MSMEs to be hit hardest by slow PH recovery, says Moody’s Analytics 

Small businesses will suffer the most from the slow economic recovery of countries like the Philippines, which have meager fiscal stimulus despite ballooning debt for pandemic response, think tank Moody’s Analytics said on Wednesday.

“The longer the recovery, particularly if fiscal support has been modest, as in Indonesia, the Philippines and Thailand, there is a greater chance of long-term scarring. And this could be particularly evident among industries with a large share of small- and medium-size enterprises,” Moody’s Analytics chief Asia-Pacific economist Steven Cochrane said in his report titled “APAC Outlook: The Long and Winding Road.”

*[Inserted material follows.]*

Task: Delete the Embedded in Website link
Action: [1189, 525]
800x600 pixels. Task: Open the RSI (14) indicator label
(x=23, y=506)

Micro, small and medium enterprises (MSMEs) account for over 99 percent of businesses in the Philippines. The government had extended wage subsidies for their workers as well as offered loans to help MSMEs bounce back but many had been shying away from borrowings due to fears they may be unable to pay them back.

As for public debt, the Philippines’ record-high outstanding obligations coupled with the prolonged recession, which spilled over to the first quarter saw debt-to-gross domestic product (GDP)—a metric that credit-rating agencies watch as this reflected an economy’s capacity to settle obligations—hit 60.4 percent, or slightly above the 60-percent level, which debt watchers consider manageable.

With a downscaled 6-7 percent economic growth expected for the entire year, the Philippines will end 2021 with total outstanding debt of about P11.5 trillion, equivalent to around 57.8 percent of GDP.

But Moody’s Analytics had projected GDP growth of only 5.3 percent this year—below the government goal—amid elevated consumer prices and expectations of sustained high unemployment. “The Philippines remains the laggard with a third quarter 2022 transition to expansion as it suffers problems on many fronts, such as its lack of effective testing and tracing—even during extensive and very strict quarantine periods that still remain in Metro Manila and neighboring provinces. Other issues include the Philippines’ modest fiscal policy support and fewer linkages to export markets in China and elsewhere,” Moody’s Analytics said.